Plusieurs nuances de Wagner : musiques et art total à Béziers au tournant du XXe siècle
Cécile LEBLANC
Pr des Universités en Langue et Littérature françaises Sorbonne-Nouvelle, Directrice du Centre de Recherches sur les poétiques du XIXème siècle (CRP 19/ ED120).
La ville de Béziers et, dans ses environs, l’Abbaye de Fontfroide, ont connu, entre 1890 et 1914, une très intense activité musicale guidée par la modernité que représente alors le modèle wagnérien. Mais l’originalité de ces manifestations est qu’il s’agit non seulement de faire connaître Wagner, longtemps banni pour raisons politiques des salles d’opéras en France, mais également de prendre en compte l’avant-garde des artistes « wagnéristes », c’est-à-dire ceux qui promeuvent une musique française originale née de la réforme wagnérienne.
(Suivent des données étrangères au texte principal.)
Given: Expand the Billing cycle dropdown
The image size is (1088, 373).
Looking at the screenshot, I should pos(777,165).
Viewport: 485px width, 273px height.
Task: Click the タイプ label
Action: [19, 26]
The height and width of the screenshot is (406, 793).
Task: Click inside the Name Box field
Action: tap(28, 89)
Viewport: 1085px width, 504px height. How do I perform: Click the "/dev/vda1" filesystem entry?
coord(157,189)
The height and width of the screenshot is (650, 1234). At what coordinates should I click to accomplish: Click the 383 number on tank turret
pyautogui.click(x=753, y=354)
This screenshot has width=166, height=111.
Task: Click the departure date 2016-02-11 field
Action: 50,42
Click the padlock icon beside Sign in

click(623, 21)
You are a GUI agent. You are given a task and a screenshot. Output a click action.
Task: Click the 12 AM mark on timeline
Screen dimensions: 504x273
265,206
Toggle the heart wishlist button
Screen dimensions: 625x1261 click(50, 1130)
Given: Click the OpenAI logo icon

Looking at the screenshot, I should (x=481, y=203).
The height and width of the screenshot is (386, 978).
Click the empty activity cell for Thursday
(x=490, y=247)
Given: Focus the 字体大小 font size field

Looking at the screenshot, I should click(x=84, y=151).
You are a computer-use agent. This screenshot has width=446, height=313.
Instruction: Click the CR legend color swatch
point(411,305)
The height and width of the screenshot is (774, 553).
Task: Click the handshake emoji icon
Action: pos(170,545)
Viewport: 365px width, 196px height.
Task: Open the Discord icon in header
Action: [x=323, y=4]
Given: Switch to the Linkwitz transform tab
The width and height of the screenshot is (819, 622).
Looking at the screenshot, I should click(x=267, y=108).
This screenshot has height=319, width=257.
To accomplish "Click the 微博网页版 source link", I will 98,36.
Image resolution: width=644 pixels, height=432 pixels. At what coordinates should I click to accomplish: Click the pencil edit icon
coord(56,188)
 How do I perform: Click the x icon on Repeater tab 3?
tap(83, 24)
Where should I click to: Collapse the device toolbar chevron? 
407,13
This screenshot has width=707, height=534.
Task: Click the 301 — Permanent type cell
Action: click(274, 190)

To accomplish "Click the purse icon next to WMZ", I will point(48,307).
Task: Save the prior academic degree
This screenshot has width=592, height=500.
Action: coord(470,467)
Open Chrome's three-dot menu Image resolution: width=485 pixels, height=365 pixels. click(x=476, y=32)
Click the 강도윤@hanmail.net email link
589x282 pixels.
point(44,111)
La Chambre musicale et ses programmes ambitieux, l’orchestre du Théâtre des arènes pour le placement duquel on s’inspire du Festspielhaus de Bayreuth, le festival des arènes, surnommé le « Bayreuth français », et la conception synesthésique des rénovations entreprises à Fontfroide à partir de 1908, montrent à l’envi les propositions esthétiques majeures, différentes, voire antagonistes, qui ont fait de Béziers une exceptionnelle place forte de « l’art total ».